The others looked, and Martin Hewes wiggled a little bottle he was holding between his fingertips for them to see. “You see,” continued Hewes, “it just happens that this little bottle contains enough high explosive to blow this house and every one in it into the East River. I’m not such a fool, Sheringham, as to think that if we told you where the necklace is you’d let us out alive, so I don’t see that there’s any compromise. Unless you untie Garth and let us out of here in about one minute I shall cook everybody’s goose to a lovely brown turn.”
“You wouldn’t dare!” said Sheringham.
“I can just see the set-up,” continued Martin Hewes. “After we tell you where the necklace is you shoot us in cold blood and tell the police we were house-breakers. No, Sheringham, I much prefer to blow us all up in grand style than to die so insignificantly. Quick; untie Garth before my hand gets paralyzed from holding it up over my head.”

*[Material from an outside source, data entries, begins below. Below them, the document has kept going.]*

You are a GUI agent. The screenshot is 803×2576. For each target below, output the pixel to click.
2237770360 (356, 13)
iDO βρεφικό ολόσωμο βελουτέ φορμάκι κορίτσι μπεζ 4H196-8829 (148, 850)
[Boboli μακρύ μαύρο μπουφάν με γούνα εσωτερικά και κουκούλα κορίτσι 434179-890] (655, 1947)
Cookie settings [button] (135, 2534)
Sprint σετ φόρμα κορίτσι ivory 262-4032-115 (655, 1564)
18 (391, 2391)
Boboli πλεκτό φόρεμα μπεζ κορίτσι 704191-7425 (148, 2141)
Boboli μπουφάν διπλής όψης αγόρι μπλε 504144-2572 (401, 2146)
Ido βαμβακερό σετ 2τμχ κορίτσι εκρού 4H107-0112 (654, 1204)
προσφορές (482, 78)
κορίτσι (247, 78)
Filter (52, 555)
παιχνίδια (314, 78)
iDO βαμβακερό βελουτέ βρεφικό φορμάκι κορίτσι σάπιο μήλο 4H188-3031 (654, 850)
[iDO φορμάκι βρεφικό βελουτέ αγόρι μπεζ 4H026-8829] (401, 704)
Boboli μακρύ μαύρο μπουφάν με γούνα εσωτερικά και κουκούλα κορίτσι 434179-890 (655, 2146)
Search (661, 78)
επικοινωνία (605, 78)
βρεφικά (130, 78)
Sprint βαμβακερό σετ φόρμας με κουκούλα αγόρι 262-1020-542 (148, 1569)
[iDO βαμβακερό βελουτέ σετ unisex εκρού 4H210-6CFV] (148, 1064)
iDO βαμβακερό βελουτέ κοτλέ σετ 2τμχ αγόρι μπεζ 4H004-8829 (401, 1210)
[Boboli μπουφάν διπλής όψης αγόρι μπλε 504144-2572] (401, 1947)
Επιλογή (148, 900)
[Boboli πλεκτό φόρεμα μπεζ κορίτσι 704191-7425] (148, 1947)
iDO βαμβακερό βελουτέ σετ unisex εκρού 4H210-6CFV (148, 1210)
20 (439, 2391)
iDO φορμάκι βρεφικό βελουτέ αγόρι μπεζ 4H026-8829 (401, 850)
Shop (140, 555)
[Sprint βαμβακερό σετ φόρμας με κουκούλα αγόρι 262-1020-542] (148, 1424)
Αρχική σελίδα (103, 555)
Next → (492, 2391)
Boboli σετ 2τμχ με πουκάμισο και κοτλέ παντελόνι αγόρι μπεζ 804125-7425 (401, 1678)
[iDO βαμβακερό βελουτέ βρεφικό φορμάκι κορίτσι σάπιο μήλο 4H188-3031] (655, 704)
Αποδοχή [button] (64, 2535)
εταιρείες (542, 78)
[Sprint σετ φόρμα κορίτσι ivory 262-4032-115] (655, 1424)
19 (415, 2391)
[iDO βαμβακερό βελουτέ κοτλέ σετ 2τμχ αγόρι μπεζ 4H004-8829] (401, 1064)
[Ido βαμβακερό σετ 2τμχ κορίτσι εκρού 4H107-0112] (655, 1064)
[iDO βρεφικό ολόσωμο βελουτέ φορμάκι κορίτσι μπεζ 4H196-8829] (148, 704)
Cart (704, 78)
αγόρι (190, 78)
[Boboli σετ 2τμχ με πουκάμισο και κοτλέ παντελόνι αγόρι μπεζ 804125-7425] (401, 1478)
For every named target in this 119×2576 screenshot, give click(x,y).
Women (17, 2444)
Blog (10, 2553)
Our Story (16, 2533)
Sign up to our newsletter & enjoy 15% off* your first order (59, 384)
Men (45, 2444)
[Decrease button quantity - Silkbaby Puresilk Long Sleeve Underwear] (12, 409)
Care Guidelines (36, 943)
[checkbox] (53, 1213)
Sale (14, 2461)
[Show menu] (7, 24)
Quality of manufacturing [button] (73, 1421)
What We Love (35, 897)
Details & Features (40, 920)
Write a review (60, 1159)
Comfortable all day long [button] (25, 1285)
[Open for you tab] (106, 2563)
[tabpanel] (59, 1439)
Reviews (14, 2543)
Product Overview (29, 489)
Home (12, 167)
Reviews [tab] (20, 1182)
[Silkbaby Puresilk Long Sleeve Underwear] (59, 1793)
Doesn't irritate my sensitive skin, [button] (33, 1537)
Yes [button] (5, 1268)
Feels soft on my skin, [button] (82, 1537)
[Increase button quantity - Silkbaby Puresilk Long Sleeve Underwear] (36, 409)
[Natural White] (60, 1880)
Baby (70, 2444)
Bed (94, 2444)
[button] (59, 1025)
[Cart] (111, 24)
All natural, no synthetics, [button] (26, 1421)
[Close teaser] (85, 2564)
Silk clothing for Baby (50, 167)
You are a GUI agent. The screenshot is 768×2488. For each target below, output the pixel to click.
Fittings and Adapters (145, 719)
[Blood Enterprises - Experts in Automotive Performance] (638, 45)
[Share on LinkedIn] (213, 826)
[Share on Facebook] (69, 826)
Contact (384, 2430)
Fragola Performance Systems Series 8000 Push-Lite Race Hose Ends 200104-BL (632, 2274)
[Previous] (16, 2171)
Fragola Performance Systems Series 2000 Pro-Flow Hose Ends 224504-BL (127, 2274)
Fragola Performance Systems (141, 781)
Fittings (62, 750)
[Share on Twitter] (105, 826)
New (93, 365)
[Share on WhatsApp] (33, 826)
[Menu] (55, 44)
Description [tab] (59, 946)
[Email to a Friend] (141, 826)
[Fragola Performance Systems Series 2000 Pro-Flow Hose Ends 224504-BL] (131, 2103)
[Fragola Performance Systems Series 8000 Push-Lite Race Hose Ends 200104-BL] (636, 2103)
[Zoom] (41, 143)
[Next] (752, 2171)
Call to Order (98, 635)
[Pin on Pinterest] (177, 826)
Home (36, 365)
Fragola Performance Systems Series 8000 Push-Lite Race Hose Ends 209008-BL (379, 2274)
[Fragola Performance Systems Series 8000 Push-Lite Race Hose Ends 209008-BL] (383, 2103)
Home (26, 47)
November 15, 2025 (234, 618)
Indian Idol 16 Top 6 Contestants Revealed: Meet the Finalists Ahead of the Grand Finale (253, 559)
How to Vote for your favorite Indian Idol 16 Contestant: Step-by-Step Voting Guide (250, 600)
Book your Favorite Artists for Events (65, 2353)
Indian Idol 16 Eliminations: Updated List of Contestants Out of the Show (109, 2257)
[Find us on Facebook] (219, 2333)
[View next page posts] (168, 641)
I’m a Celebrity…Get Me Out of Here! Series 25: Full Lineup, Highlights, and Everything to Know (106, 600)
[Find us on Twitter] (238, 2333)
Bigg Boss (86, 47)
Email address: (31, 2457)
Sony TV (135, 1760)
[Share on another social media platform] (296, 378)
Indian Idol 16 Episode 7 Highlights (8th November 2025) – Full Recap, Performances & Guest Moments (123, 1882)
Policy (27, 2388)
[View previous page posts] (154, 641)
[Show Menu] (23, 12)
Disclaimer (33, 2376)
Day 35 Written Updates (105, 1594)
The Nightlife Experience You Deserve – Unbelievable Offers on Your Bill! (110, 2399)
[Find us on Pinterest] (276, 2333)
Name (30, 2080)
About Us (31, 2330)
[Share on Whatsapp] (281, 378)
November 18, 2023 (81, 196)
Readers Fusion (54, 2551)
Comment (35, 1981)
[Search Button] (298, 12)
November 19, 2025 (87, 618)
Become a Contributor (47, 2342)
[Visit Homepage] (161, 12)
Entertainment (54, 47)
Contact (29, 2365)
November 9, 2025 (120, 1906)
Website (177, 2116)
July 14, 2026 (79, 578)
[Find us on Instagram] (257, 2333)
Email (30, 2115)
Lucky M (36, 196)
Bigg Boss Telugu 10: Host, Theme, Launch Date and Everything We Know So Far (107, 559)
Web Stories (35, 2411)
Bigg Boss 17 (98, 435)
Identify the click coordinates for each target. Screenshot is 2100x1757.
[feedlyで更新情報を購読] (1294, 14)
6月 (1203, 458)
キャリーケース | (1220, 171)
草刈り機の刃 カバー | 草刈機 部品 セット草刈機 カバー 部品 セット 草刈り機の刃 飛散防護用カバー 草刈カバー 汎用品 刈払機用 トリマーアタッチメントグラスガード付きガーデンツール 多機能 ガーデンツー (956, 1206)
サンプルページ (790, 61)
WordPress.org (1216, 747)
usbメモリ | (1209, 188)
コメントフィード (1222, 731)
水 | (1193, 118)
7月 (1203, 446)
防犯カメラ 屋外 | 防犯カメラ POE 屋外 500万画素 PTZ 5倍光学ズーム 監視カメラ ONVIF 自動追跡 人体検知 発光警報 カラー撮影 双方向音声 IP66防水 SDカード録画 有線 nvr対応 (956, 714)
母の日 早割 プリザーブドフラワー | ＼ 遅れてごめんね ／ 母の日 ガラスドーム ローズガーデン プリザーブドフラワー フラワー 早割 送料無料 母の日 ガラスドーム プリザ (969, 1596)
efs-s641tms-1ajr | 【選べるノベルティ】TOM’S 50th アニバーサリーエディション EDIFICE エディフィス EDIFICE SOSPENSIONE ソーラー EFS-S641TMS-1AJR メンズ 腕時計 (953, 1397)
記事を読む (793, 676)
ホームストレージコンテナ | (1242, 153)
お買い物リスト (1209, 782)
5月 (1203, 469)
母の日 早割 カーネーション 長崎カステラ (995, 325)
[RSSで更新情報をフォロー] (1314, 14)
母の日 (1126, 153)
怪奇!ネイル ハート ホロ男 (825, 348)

Sheringham hesitated. Martin Hewes was just enough of a quixotic fool to carry out the threat he was making. It was, in short, a Mexican stand-off. After all he had Mr. Singh’s money and he had done his best to get the necklace. That little bottle in Hewes’s hand made him nervous. Nitro-glycerine or some such stuff, in all probability.
“Untie him,” he ordered Cronin and Macfee.
The two released Jim with alacrity. They had heard of Martin Hewes and they knew that behind his mild exterior he was a man of his word. Jim got up from the chair stiffly and moved over beside Hewes.
“Just stand behind me, Jim,” said Martin Hewes. “Then if Sheringham’s trigger finger gets nervous he’ll hit me... and if he hits me I will of course be unable to hold on to this bottle any longer... and when I can no longer hold on to it... poof!”
Jim stepped behind him, smiling grimly. The mild, little fat man was all he had believed him to be when he joined forces with him. Very slowly they backed out of the room. Martin Hewes deliberately closed the door, and locked it.
“I’m leaving the key on the outside,” he called to Sheringham. “Pleasant dreams.”
They hurried out onto the street. A taxi pulled up beside them and Hewes explained that he had it waiting. They got in and Jim leaned back against the seat with a sigh. “That,” he said, “was an unpleasantly close shave.”
Martin Hewes chuckled. “I would not have delayed so long, my dear fellow, but I had the devil’s own time finding the money.”
Jim looked puzzled. “The money?”
Hewes nodded. “Mr. Singh’s four hundred and fifty thousand dollars.” He patted his breast pocket. “Every cent of it!”
“Oh, my aunt!” Jim laughed. “Martin, you’re worth your weight in gold.”
“I am, literally, at the moment,” said Hewes. “By the way, where is the necklace?”
“In an ash can,” said Jim, still laughing. “We’d better hurry before the ash man comes on his rounds.”
“We seem,” said Martin Hewes, “to have done rather well.” He was juggling the little glass bottle back and forth from one hand to the other.
“If you don’t mind,” said Jim, “my nerves have stood enough strain tonight. Just put that bottle somewhere that you’re not apt to drop it.”
“This?” Martin Hewes looked surprised. “Did you fall for that too, Jim? Why, there’s nothing in here but good Croton reservoir water. It is true that I had a gun in my hip pocket. But a gun, while it might have killed one or even two of them, would hardly have cowed that gang enough for our purposes. It was necessary to bluff them entirely, or be prepared to try a fight to our mutual deaths. I naturally preferred to bluff — an accomplishment of mine which I have sometimes, I flatter myself, raised to a high art. It worked, as it happens — for which I am really quite thankful.”